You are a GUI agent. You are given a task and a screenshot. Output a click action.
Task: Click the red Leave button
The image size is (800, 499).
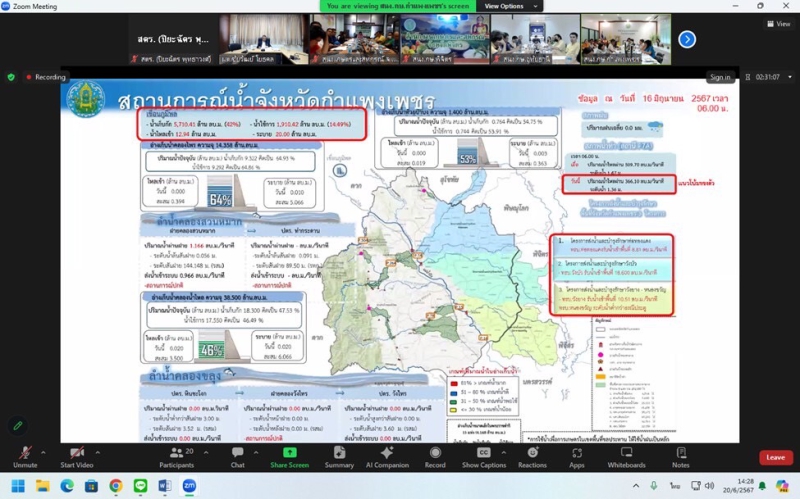775,457
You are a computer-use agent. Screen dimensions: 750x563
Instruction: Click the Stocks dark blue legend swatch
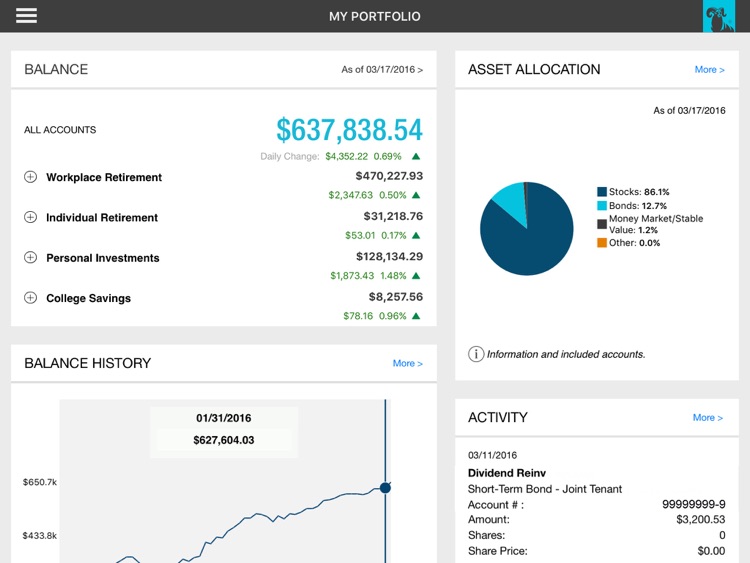602,191
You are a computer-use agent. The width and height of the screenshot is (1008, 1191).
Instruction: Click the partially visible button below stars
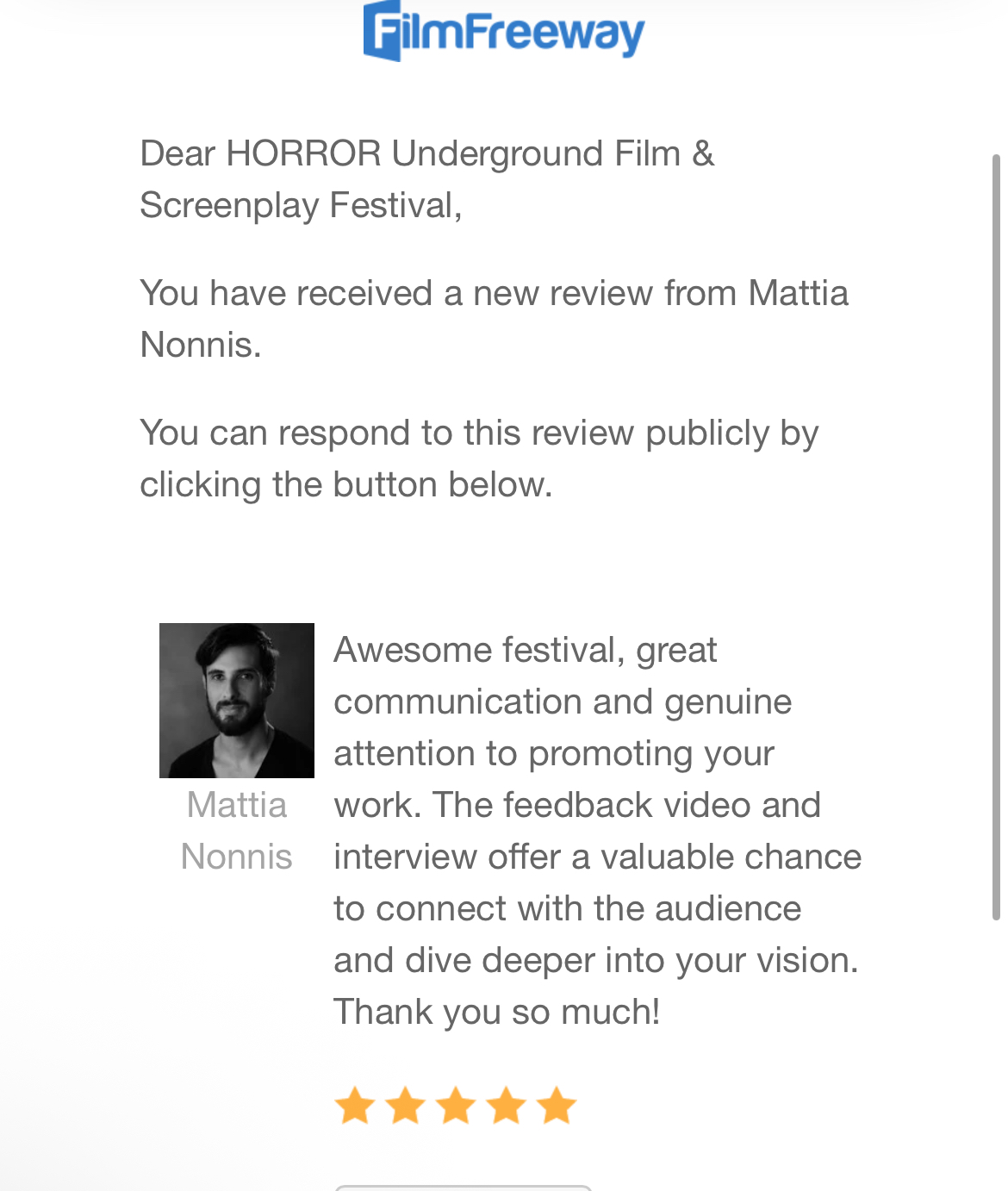[463, 1188]
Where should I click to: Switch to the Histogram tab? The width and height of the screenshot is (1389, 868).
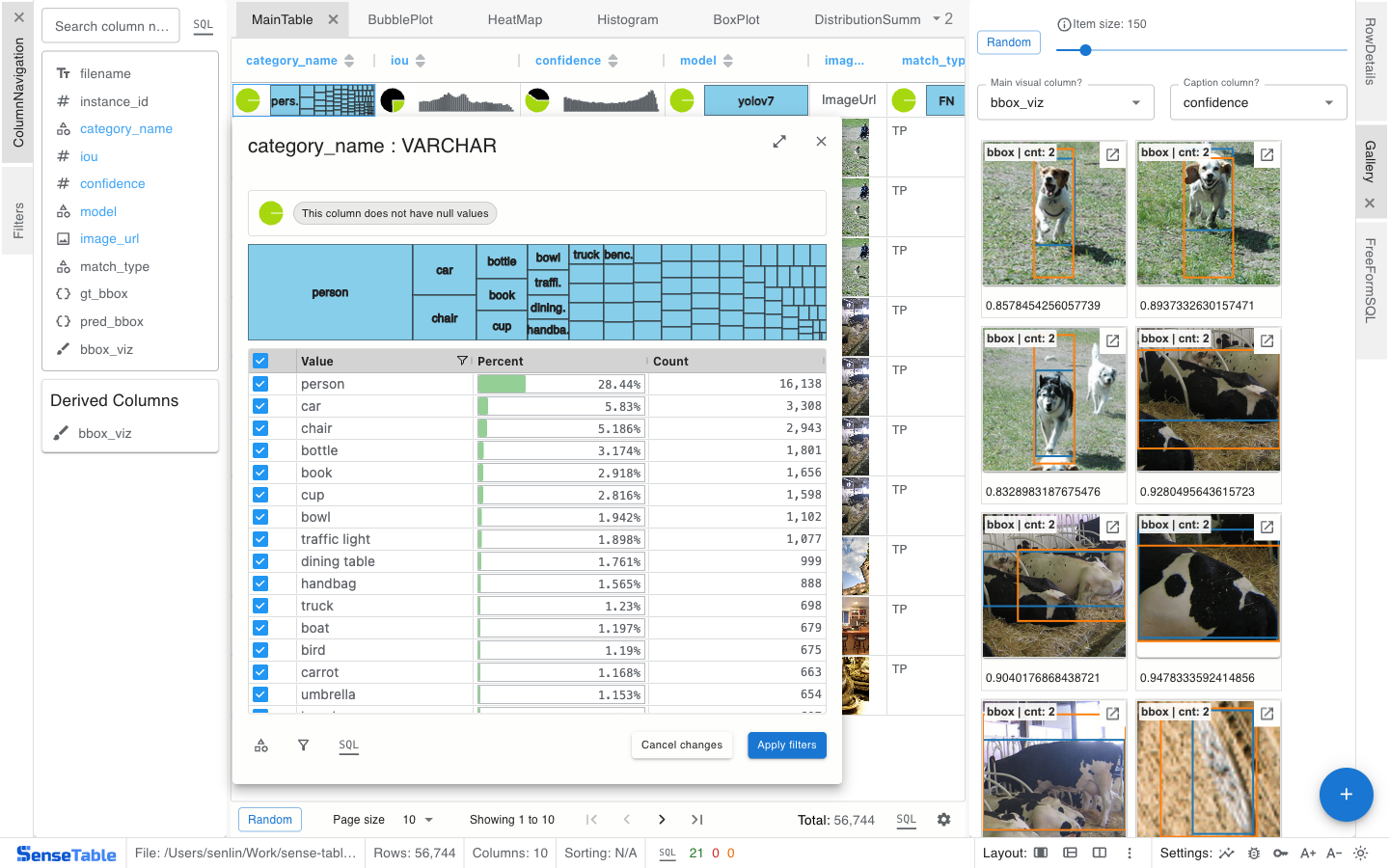coord(627,19)
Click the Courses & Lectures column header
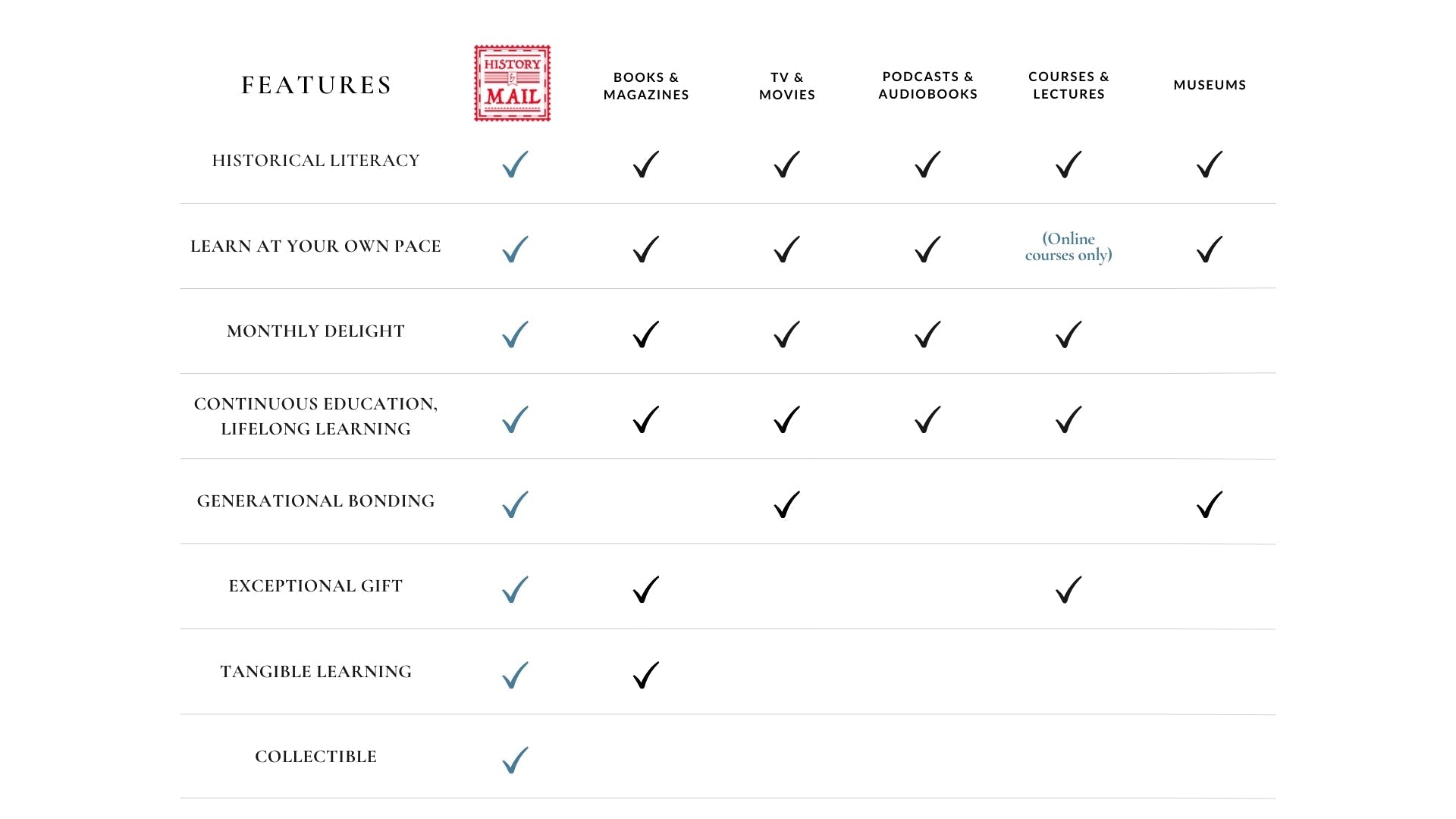 coord(1068,85)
- - - - - - -
▶ How to complete this task:
Images are to be excluded, and each record above written out word for word.

▶ Response area:
You are a GUI agent. You are given a task and a screenshot. Output a click action.
Task: Click the red Leave button
The image size is (800, 499).
775,457
You are a computer-use agent. Screen dimensions: 750x563
Instruction: Click the Stocks dark blue legend swatch
602,191
You are a computer-use agent. The width and height of the screenshot is (1008, 1191).
Instruction: Click the partially visible button below stars
[463, 1188]
Where should I click to: Switch to the Histogram tab? The width and height of the screenshot is (1389, 868).
coord(627,19)
Click the Courses & Lectures column header
 coord(1068,85)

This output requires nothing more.